Stored data
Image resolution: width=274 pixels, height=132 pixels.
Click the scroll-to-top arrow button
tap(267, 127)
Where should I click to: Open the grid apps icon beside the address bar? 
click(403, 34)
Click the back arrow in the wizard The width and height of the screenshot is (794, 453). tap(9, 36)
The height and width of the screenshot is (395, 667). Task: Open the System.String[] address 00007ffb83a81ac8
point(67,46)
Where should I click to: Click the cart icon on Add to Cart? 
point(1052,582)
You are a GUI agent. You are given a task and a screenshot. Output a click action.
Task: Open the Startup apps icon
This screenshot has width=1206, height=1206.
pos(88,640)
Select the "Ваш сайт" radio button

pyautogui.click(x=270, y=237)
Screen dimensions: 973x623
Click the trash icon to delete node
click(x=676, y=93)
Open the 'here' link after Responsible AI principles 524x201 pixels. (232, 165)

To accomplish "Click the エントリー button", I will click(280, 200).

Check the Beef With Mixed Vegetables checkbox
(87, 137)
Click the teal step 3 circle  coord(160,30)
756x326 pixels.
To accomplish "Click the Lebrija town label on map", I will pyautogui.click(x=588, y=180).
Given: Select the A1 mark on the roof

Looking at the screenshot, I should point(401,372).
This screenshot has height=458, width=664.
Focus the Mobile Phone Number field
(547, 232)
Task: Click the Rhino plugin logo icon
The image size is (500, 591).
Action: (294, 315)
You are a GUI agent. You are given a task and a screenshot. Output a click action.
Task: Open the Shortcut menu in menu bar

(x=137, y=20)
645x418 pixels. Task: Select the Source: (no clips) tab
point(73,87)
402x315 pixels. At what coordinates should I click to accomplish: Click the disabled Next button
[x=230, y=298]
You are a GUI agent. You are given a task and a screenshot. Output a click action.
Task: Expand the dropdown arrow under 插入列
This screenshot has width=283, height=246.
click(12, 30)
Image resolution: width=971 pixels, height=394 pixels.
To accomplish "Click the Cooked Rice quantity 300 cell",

### Exercise requirements
Give back each entry above precisely as it was written.

### Result for this exercise
Image resolution: width=274 pixels, height=132 pixels.
Click the scroll-to-top arrow button
tap(267, 127)
Where should I click to: Open the grid apps icon beside the address bar? 
click(403, 34)
Click the back arrow in the wizard The width and height of the screenshot is (794, 453). tap(9, 36)
The height and width of the screenshot is (395, 667). Task: Open the System.String[] address 00007ffb83a81ac8
point(67,46)
Where should I click to: Click the cart icon on Add to Cart? 
point(1052,582)
You are a GUI agent. You are given a task and a screenshot. Output a click action.
Task: Open the Startup apps icon
This screenshot has width=1206, height=1206.
pos(88,640)
Select the "Ваш сайт" radio button

pyautogui.click(x=270, y=237)
Screen dimensions: 973x623
Click the trash icon to delete node
click(x=676, y=93)
Open the 'here' link after Responsible AI principles 524x201 pixels. (232, 165)

To accomplish "Click the エントリー button", I will click(280, 200).

Check the Beef With Mixed Vegetables checkbox
(87, 137)
Click the teal step 3 circle  coord(160,30)
756x326 pixels.
To accomplish "Click the Lebrija town label on map", I will pyautogui.click(x=588, y=180).
Given: Select the A1 mark on the roof

Looking at the screenshot, I should point(401,372).
This screenshot has height=458, width=664.
Focus the Mobile Phone Number field
(547, 232)
Task: Click the Rhino plugin logo icon
The image size is (500, 591).
Action: (294, 315)
You are a GUI agent. You are given a task and a screenshot. Output a click action.
Task: Open the Shortcut menu in menu bar

(x=137, y=20)
645x418 pixels. Task: Select the Source: (no clips) tab
point(73,87)
402x315 pixels. At what coordinates should I click to accomplish: Click the disabled Next button
[x=230, y=298]
You are a GUI agent. You are given a task and a screenshot. Output a click action.
Task: Expand the dropdown arrow under 插入列
This screenshot has width=283, height=246.
click(12, 30)
Image resolution: width=971 pixels, height=394 pixels.
To accomplish "Click the Cooked Rice quantity 300 cell",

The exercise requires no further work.